Kocaman bir kapıdan girersin; o ana kadar yaşadığın her şeyi arkanda bırakarak. Ayak bastığın yerin ruhunda vardır cesaret ama ilk saatlerinde o cesaretten eser bulamazsın. Büyük ihtimalle de tanıyamazsın kendini. Dışarıda, her hareketine kendin karar verirsin; asarsın, kesersin ama bildiğin hiçbir şey, ait olduğun bu yeni yerde sökmez. Çoğu durumda, bildiğin, yanıldığına bile yetmez… İçini titreten bir yalnızlık hissedersin. İlkokul çağlarında olsan, biri gelip "Hadi arkadaşlarınla el ele tutuşun, oynayın" der, kaynaşır gidersin. Ama bu yeni yerde, ilişkiler de bu kadar naif kurulmaz. Çünkü ortama, puslu bir gri ve yeşil hâkimdir; öyle hemen içli dışlı olmaya izin vermez. İlk gece koyarsın kafanı yastığa, uyuyacağım zannedersin, uyuyamazsın. Aslında uykunu dağıtacak hiçbir şey yoktur ama yine de uyuyamazsın. Kaldırırsın kafanı yastıktan, ranzada oturmaya başlarsın. Sağa sola baktığında da, seninle aynı durumda olan başkalarını görürsün.

_Kayıtlı satırlar_:
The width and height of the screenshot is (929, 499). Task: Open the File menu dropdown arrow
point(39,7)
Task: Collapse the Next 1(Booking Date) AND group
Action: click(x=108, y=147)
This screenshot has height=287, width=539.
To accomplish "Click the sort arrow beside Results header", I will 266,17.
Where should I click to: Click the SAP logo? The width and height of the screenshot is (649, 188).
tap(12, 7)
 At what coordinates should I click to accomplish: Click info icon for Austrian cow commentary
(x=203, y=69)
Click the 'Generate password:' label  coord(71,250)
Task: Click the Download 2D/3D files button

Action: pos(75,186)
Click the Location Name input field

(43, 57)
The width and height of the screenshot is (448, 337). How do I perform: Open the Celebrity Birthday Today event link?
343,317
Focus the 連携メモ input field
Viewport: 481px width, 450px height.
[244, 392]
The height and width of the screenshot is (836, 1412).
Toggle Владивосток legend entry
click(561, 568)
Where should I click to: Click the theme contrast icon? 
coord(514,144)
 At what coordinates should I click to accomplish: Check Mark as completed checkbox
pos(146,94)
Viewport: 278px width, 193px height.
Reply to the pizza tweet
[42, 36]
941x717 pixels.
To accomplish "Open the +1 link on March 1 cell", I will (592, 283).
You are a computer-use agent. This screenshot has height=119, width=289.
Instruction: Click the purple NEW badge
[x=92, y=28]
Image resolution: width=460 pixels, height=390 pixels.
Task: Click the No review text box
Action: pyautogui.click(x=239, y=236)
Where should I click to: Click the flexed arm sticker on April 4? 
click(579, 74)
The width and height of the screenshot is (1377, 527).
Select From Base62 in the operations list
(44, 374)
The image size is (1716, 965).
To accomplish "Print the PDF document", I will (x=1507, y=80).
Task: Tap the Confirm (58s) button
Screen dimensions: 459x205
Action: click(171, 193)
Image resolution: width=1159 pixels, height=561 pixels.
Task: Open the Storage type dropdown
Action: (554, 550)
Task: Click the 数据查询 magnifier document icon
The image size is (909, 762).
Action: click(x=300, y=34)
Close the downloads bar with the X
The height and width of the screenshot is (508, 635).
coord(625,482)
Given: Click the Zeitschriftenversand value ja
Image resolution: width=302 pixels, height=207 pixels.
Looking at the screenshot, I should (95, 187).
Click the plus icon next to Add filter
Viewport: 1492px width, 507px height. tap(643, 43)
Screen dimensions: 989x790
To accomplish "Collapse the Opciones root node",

_Görevler_:
**A.** Kaynak metne göre ortama hangi renkler hâkimdir?
**B.** Kaynak metni, son cümlesinin ardından gelecek bölümü yazarak sürdürün.
Girdilerin bu işle bir ilgisi yoktur.

_Görev yanıtları_:
**A.** Puslu bir gri ve yeşil.

**B.**
HER ŞEY BİR SORUYLA
"Memleket neresi?" diye başlar sohbet. Ve bu soruldu mu, 'başkaları' olmaktan çıkar o insanlar. Ülkenin başka başka yerlerinden gelmiş, başka başka eğitimler almış insanlarsınızdır. Ama o sihirli, "Memleket neresi?" sorusuyla başlayan konuşma, bütün benzemezlikleri siler atar. Ortama yavaş yavaş ısınmışsındır. Sıra, kendinle olan mücadelene gelir. Öyle her yemeği yiyemeyeceğini, hijyen takıntın olduğunu düşünürsün. Üç gün bisküvi, maksimum bir hafta tostla beslenir; sonra paşa paşa girersin yemekhane sırasına… Günde iki defa duş almadan yapamayacağını zannedersin. İlk birkaç gün kafan kaşınır, akşam yatmadan kolonyalı mendillerle arındırırsın kendini; 15 gün sonra, haftada iki banyo, sana, beş yıldızlı otelin spa'sı gibi gelir. Zamanla o puslu gri ve yeşilin adamı olursun. Ülkenin her tarafından arkadaşlar edinmeye başlarsın. Akşam yemeği sonrası içilen çayda, memleket kurtarırsın. İki hafta önce, korkak gözlerle ayak bastığın toprakların kralısındır artık… Bu durumundan, en az senin kadar memnun olan başka birisi de vardır; baban. Bir elin silahta, bir elin arkadaşında yemin ederken, 'aslan' yetiştirdiğini düşünür, gururlanır. Sen gün boyu yemekhanede bulaşık da yıkasan, mıntıka temizliği de yapsan; baban seni 'Rambo' olarak görür… Ve, o günü hayatının en özel günlerinden biri yapar… Özel günler yaratmak iyidir. Her ne kadar, tüketim çılgınlığının bir ürünü olarak görülse de, tüm özel günler iyidir. Çünkü rutinden farklı bir mutluluk kaynağı yaratır. Sevgililer Günü, Anneler Günü, doğum günü, yıldönümü… Ne olduğu önemli değildir; maksat, kendinden başka insanları sevindirecek küçük mutluluklara imkân tanımaktır.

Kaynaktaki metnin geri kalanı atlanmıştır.